▶ [Text]:
A direct connection between the 11th-century Assassins cults and al Qaeda would be a conspiracy theorist's dream come true. Unfortunately, the intense secrecy around both groups and the passing of nearly 1,000 years of history makes a link virtually impossible to prove.

It's much easier, however, to show whether it could be true. The story captures the imagination in much the same way as the real-life historical theories behind The DaVinci Code. And along the way, the theory might offer an important insight into the War on Terrorism, surely the great challenge of our times.

In comparing the Assassins to al Qaeda, there are four key points of convergence:

  • The use of secret infiltration: As best can be determined, components of the broad al Qaeda network first began infiltrating the U.S. in the mid-1980s. Not only did this infiltration go undetected for years, but it started five years before the U.S. government believes al Qaeda was even founded. This use of sleeper agents and deceptive practices closely matches the practices of the Assassins, who buried agents under deep cover for years until their services were needed.

▶ [Required actions]:
a: According to the passage on the Assassins and al Qaeda, when did parts of the al Qaeda network first begin infiltrating the U.S.?
b: In the passage on the Assassins and al Qaeda, write out everything from "It's much easier, however, to" down to "services were needed.", swapping "sleeper agents" for "covert operatives".
c: Extend the passage on the Assassins and al Qaeda, picking up right after its last sentence.
The data that comes next plays no part in this work.

▶ [Given information]:
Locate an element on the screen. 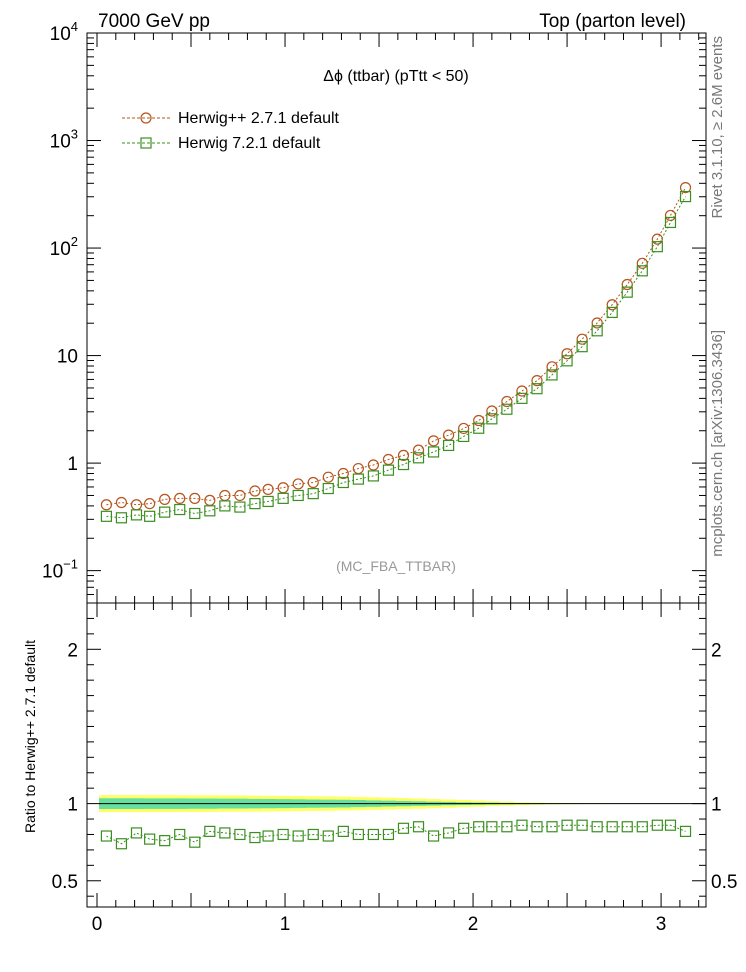 This screenshot has width=746, height=972. legend-entry-herwigpp: Herwig++ 2.7.1 default is located at coordinates (231, 118).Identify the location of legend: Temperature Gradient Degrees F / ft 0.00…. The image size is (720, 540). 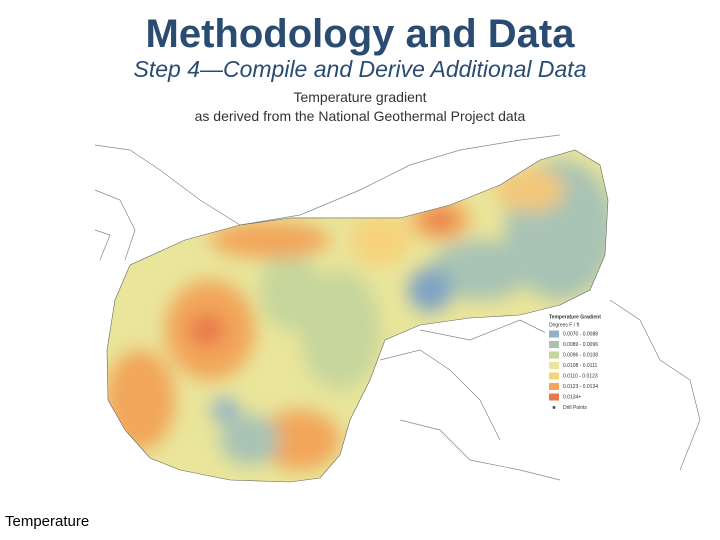
(584, 363).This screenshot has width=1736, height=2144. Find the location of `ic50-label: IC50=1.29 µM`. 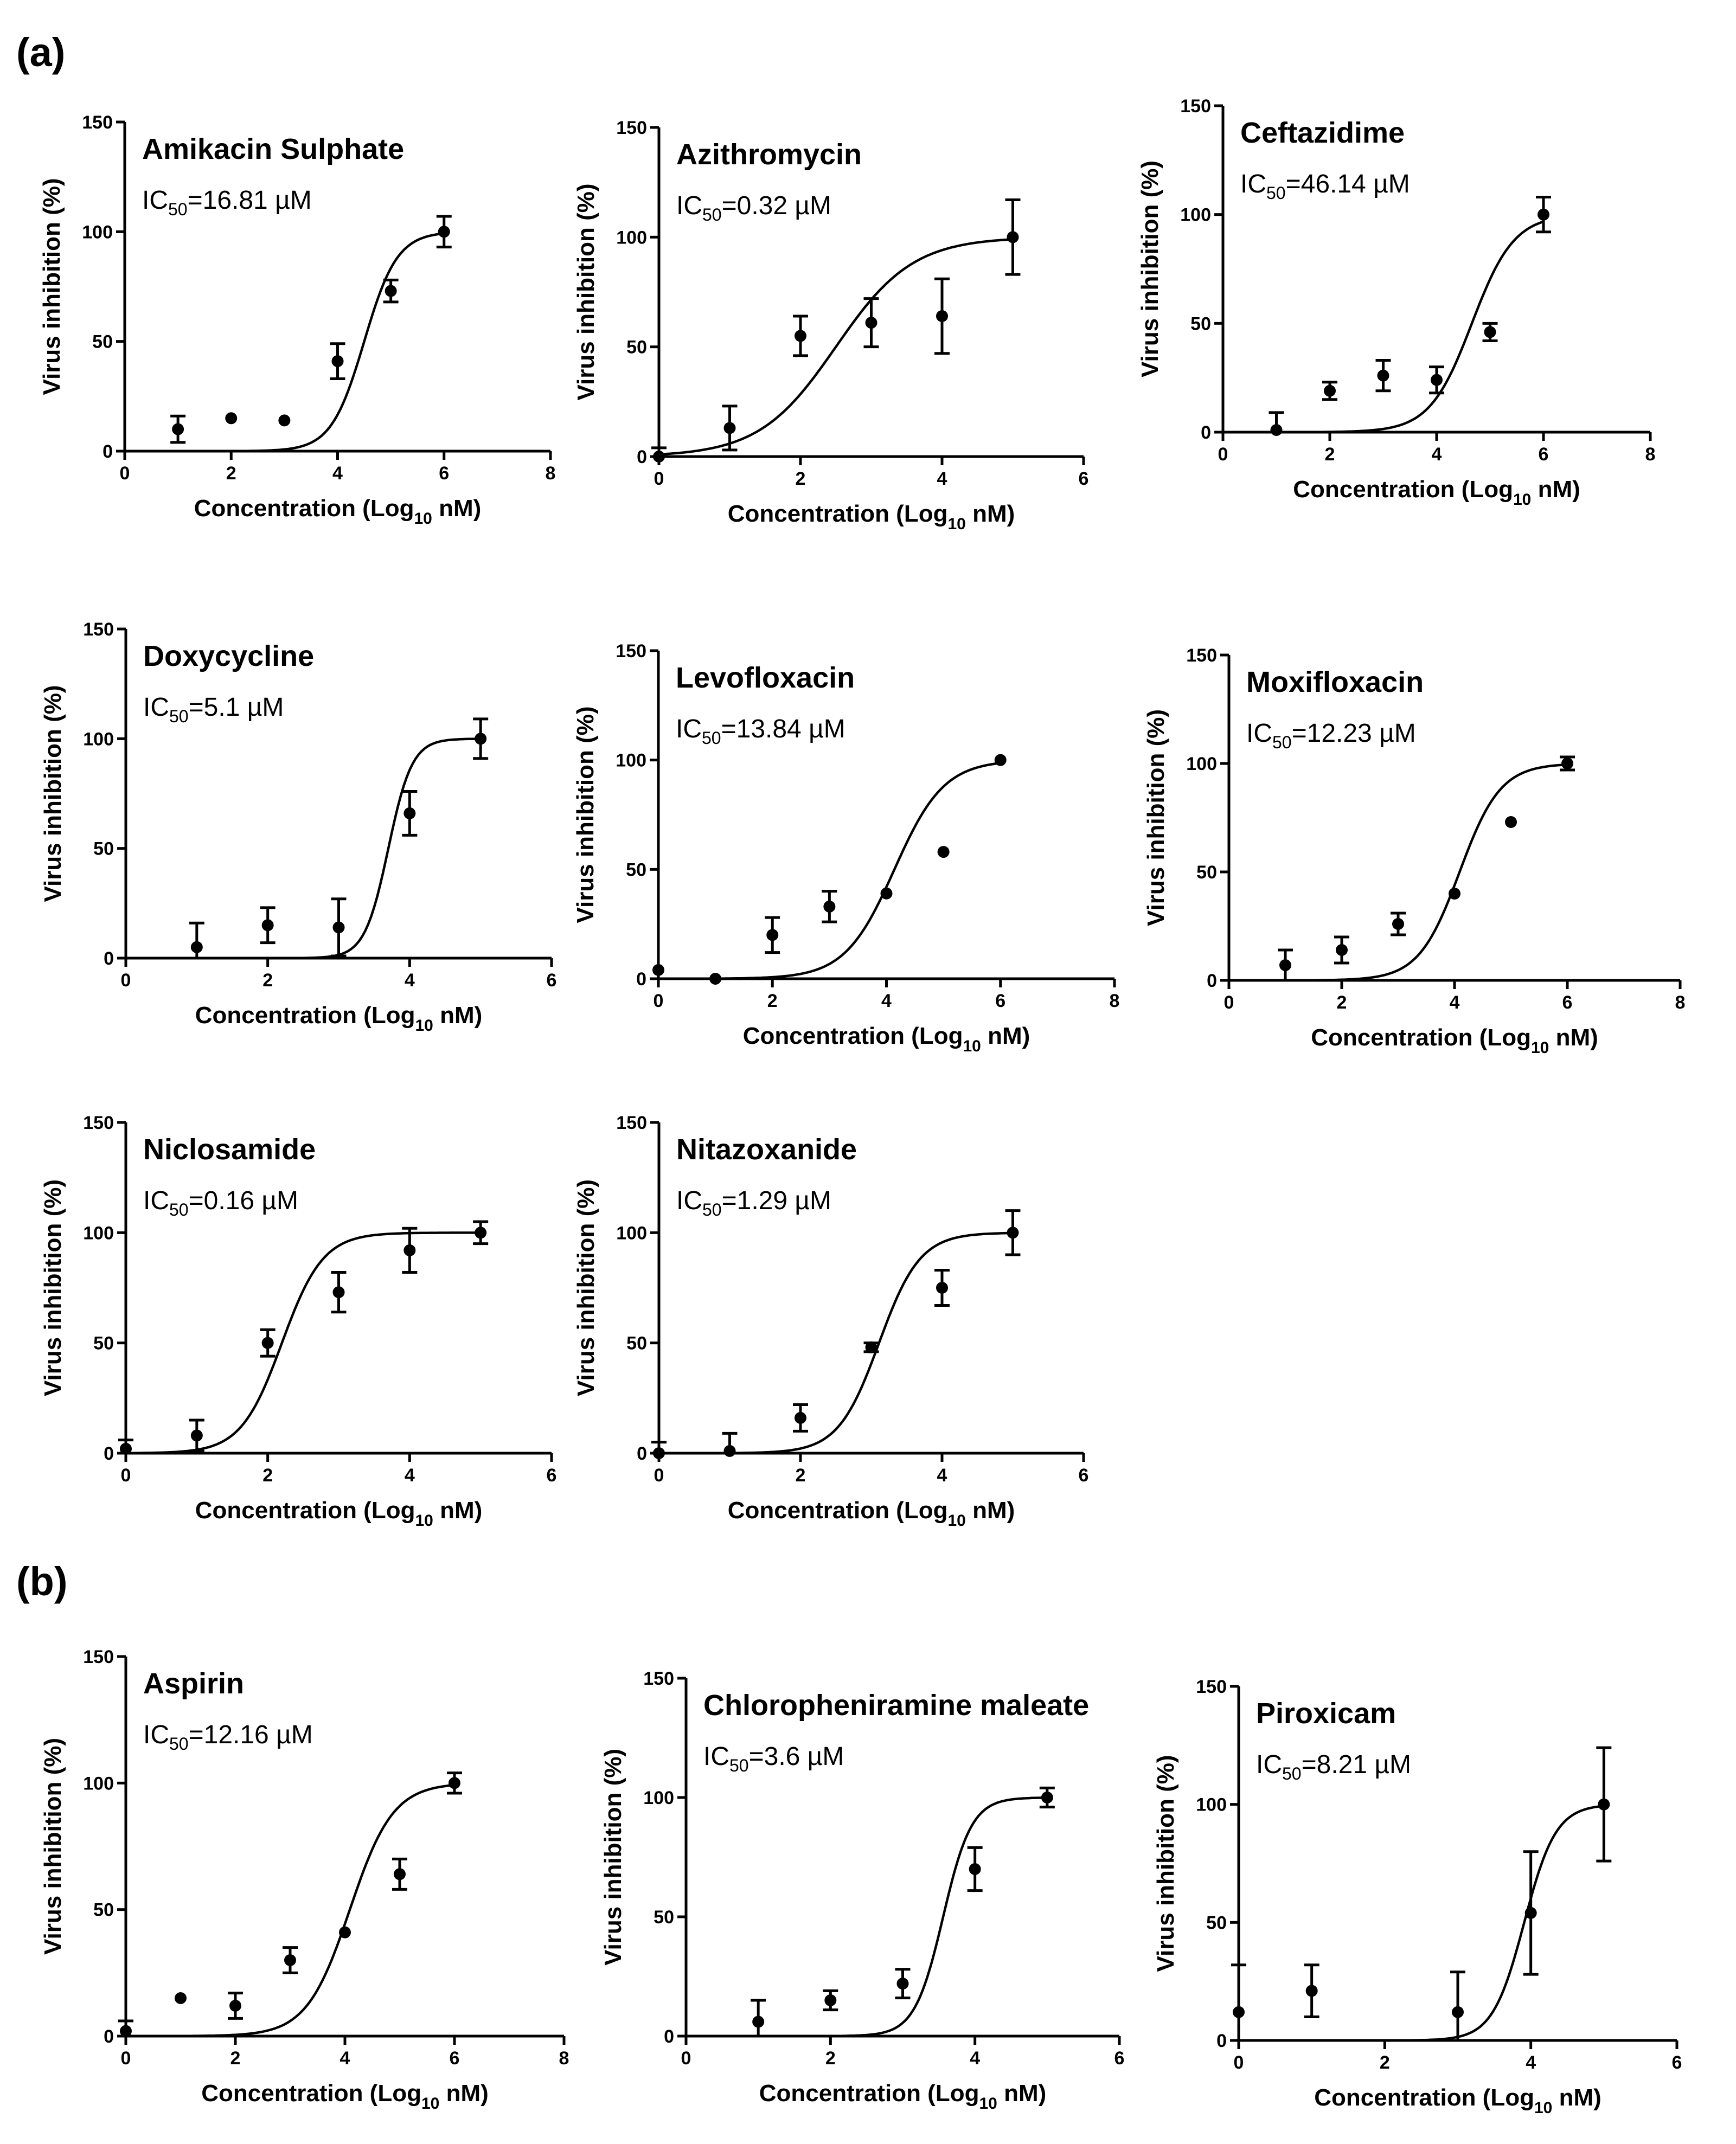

▶ [Responses to the tasks]:
a: In the mid-1980s.

b:
It's much easier, however, to show whether it could be true. The story captures the imagination in much the same way as the real-life historical theories behind The DaVinci Code. And along the way, the theory might offer an important insight into the War on Terrorism, surely the great challenge of our times.

In comparing the Assassins to al Qaeda, there are four key points of convergence:

  • The use of secret infiltration: As best can be determined, components of the broad al Qaeda network first began infiltrating the U.S. in the mid-1980s. Not only did this infiltration go undetected for years, but it started five years before the U.S. government believes al Qaeda was even founded. This use of covert operatives and deceptive practices closely matches the practices of the Assassins, who buried agents under deep cover for years until their services were needed.

c:
  • The secret society model: The Assassins were structured as a secret society, with circles of initiation that heightened the effects of cultlike brainwashing techniques. al Qaeda's structure can be viewed as a parallel construct, and the terrorist network is known to employ some of the same techniques.
  • Manipulation of the Muslim community: Both the Assassins and al Qaeda employed deceptive techniques to manipulate fellow Muslims, either for political gains or to recruit operatives from outside their sects. Both groups also used taqiyya, an Islamic theological concept which they construed as permission to freely use deception in furtherance of their goals.
  • A historical narrative connecting the two sects: So how do you get from point A to point B? Is there some way to construct a reasonable theory connecting al Qaeda and the Assassins? The reader will make his or her own determination of "reasonable," but Rotten.com will provide the "theory."

A Tale Of Two Hassans

Hassan I-Sabbah, the founder of the Assassins, was born near Tehran during the 11th century. He received a religious education in Shi'a Islam and was exposed to the Ismaili sect at an early age.

The Shi'ites believed that the Islamic state should rightfully be led by the descendents of Ali, the son-in-law of the Prophet Muhmmad. The Ismailis supported leaders, known as Fatimids, who claimed a specific line of descent from Ali after an eighth-century dispute over succession. After splitting from the Shi'ites, the Ismailis took a more mystical turn, integrating elements of Gnosticism and Greek philosophy.

Hassan traveled to Cairo, Egypt, where he was educated as a dai at the Ismaili university of al-Azhar. The details of his education are unknown, but the setting is well-documented.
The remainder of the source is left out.